Yes, "not anytime soon" can be used in both informal and formal contexts, like conversations and formal reports or news articles, to denote a delay or extended time frame.

  • Is "not anytime soon" negative?

"Not anytime soon" can imply a negative tone if it refers to an undesirable delay or postponement, but it is neutral and depends on the context in which it is used.

  • Can "not anytime soon" refer to past events?

No, "not anytime soon" typically refers to future events, indicating that they will not occur in the near future.

  • Is "not anytime soon" a common phrase in English?

Yes, "not anytime soon" is a common phrase used in English-speaking countries to indicate a delay or the unlikelihood of an event happening in the near future.

  • Does "not anytime soon" always refer to a long delay?

No, "not anytime soon" simply indicates that something is not going to happen immediately or in the near future. The exact length of the delay is not specified and can vary based on context.

  • Can "not anytime soon" be used in questions?

Yes, it can be used in questions. For example, "Do you think we'll get to travel not anytime soon?"

  • Is "not anytime soon" an idiom?

While "not anytime soon" is not traditionally considered an idiom, it is a commonly used phrase in English that conveys a specific meaning beyond the literal meanings of the individual words.

  • Can "not anytime soon" be used in a positive way?

Yes, "not anytime soon" can be used in a positive way if it refers to the delay or avoidance of an undesirable event.
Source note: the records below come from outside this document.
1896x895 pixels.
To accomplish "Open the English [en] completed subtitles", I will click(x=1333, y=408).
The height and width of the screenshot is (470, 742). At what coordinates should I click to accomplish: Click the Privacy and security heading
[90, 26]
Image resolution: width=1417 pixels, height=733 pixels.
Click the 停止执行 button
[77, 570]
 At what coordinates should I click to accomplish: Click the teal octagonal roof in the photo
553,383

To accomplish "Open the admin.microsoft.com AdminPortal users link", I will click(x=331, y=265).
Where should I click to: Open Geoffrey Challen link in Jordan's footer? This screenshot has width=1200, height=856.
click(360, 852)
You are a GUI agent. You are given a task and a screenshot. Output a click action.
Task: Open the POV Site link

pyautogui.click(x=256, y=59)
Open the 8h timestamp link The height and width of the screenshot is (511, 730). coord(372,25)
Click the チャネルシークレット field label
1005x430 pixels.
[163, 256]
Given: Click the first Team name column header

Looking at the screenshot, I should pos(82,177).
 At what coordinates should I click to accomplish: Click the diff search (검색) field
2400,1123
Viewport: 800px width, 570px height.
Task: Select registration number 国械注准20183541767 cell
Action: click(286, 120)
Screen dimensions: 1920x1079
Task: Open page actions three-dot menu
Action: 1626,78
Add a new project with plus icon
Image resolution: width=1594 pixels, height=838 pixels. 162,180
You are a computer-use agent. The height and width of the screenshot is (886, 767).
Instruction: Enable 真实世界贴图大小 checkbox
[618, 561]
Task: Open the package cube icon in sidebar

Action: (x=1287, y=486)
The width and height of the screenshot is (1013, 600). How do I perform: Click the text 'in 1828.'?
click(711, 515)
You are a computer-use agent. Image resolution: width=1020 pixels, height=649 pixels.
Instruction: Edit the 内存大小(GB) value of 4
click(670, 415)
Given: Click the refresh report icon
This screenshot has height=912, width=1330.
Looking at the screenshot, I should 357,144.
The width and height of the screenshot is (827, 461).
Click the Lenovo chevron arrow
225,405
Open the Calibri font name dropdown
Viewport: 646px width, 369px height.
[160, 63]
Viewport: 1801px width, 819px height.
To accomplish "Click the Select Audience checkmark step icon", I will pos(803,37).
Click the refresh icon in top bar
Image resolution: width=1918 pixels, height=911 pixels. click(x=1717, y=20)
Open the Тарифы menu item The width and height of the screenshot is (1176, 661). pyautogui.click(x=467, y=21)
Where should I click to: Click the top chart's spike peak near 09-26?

For example, "I'm not going to give up not anytime soon."

Final Thoughts About "Not Anytime Soon"

The phrase "not anytime soon" is commonly used in conversational English to indicate that something is unlikely to happen in the near future. It suggests that an event, activity, or development will take a long time before it comes to fruition if it ever does at all. In essence, "not anytime soon" means something is not expected to happen quickly or in the foreseeable future.

Here's a quick recap:

  • "Not anytime soon" suggests an unspecified delay or longer waiting period.
  • The phrase can be used in various situations, such as planning, forecasting, or discussing future events.
  • It does not necessarily carry a negative connotation—it depends on the context and the event or action being referred to.

In both personal and professional communication, it's useful to have phrases like "not anytime soon" at your disposal. They provide a simple and effective way to express uncertainty about future events, which is an inevitable part of human life.